Parite için çiğ süt/fabrika yemi oranı kullanılabileceğini söyleyen Özcan, süt mamüllerinin raf fiyatı ile çiğ süt fiyatı arasında belirlenecek bir oranın da esas alınabileceğini dile getirdi. Özcan, tavsiye fiyatının belirlenmesinin ardından yem fiyatlarına art arda zam yapılması nedeniyle fiyat artışından yetiştiricinin fayda göremediğini şu sözlerle dile getirdi:
“Ya çiğ süt fiyatları ile birlikte çiğ süt fiyat artışında en büyük paya sahip yem fiyatlarına da müdahale edilmeli ya da dönemsel olarak çiğ süt fiyatına paralel olarak yem fiyatlarının da sabitlenmesi gerektiği düşüncesindeyiz.”
Süt üreticisi, “Sütü 1,5 liraya veriyoruz. Bir çuval (50 kilo) yem 85 lira, 1 balya saman 10 lira, karma yemin kilosu 1,70 lira, yoncanın kilosu 1,35 lira, 1 litre sütün soğutma maliyeti bile 13 kuruş“ diyerek çiğ süt fiyatı belirlenirken sahada yaşanan tüm olumsuzların dikkate alınarak fiyatın belirlenmesini istiyor.
Çiğ süt tavsiye fiyatının aldatmaca ve oyalama enstrümanı olarak algılanmasının beş temel nedeni var:
- Fiyata temel teşkil eden “çiğ süt maliyeti” hesaplanırken gider ve gelirlerin teorik olması ve hayatın gerçeklerinden uzak olması. Örneğin, kimsenin para kazanmadığı hatta işletmeden uzaklaştırmak için para harcadığı gübrenin maliyet hesabında gelir olarak yazılması.
- Tavsiye fiyatına uymamanın herhangi bir yaptırımı bulunmuyor. Sütü alıp işleyen firma süt tozu vb desteklerden yararlanıyorsa sütü referans fiyattan alması gerekiyor. Ancak bunu aşmanın da çeşitli hülle yöntemleri bulunuyor.
- Süt fiyatı belirli dönem için sabitlenirken başta yem olmak üzere girdi fiyatları serbest bırakılıyor. Üretici sütünü sabit bir fiyata satarken, aldığı yem vb girdilerin fiyatı sürekli artıyor. Bu durumda belirlenen fiyat üzerinden çiftçinin para kazanmasını imkansız kılıyor.
- Süt ile yem takas ediliyor. Üretici giderinin yüzde 70’ini oluşturan yemde müşterisine bağımlı. Üretici sütü sattığı firmadan yem almak zorunda bırakıldığı için serbest rekabet ortamı oluşamıyor.

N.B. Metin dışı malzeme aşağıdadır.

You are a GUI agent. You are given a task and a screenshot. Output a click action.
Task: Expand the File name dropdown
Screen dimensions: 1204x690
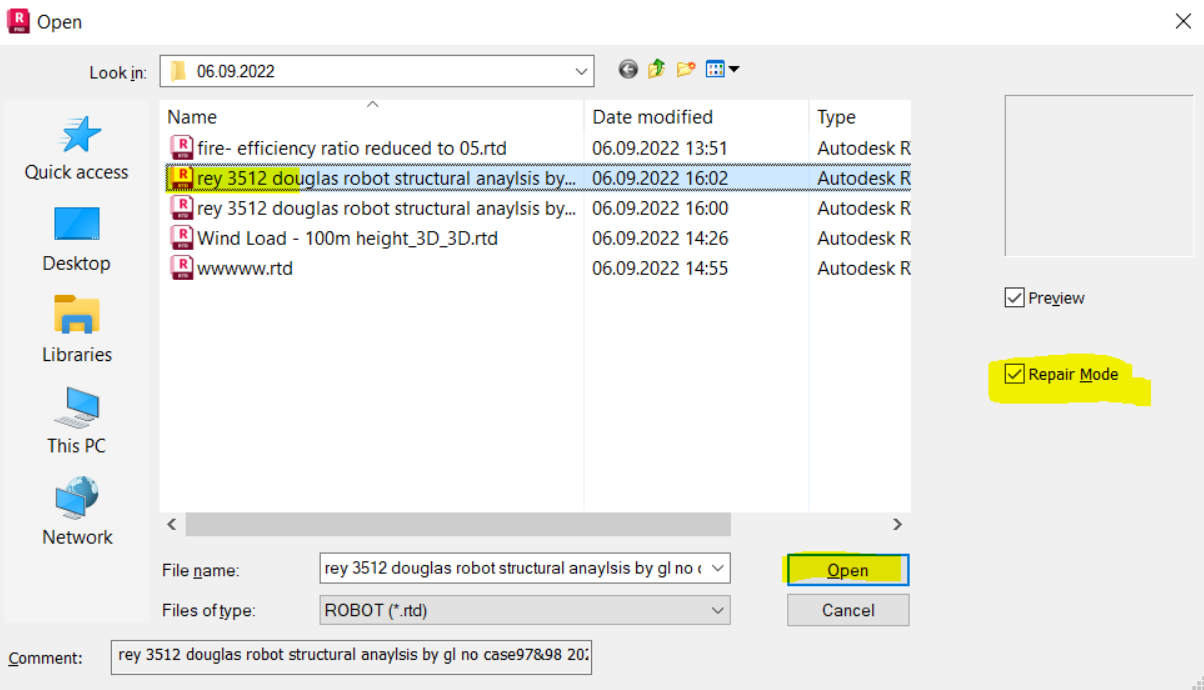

- Üreticiyi Konsey’de temsil edenlerin üreticiyi değil kişisel ikballerini ön planda tutmaları. Üreticinin örgütlü bir güç olmayışından ötürü pazarlık gücünün olmaması.
Süt üreticisi süt fiyatını belirlemede söz sahibi olmadıkça üreticinin sorunları çözülemez.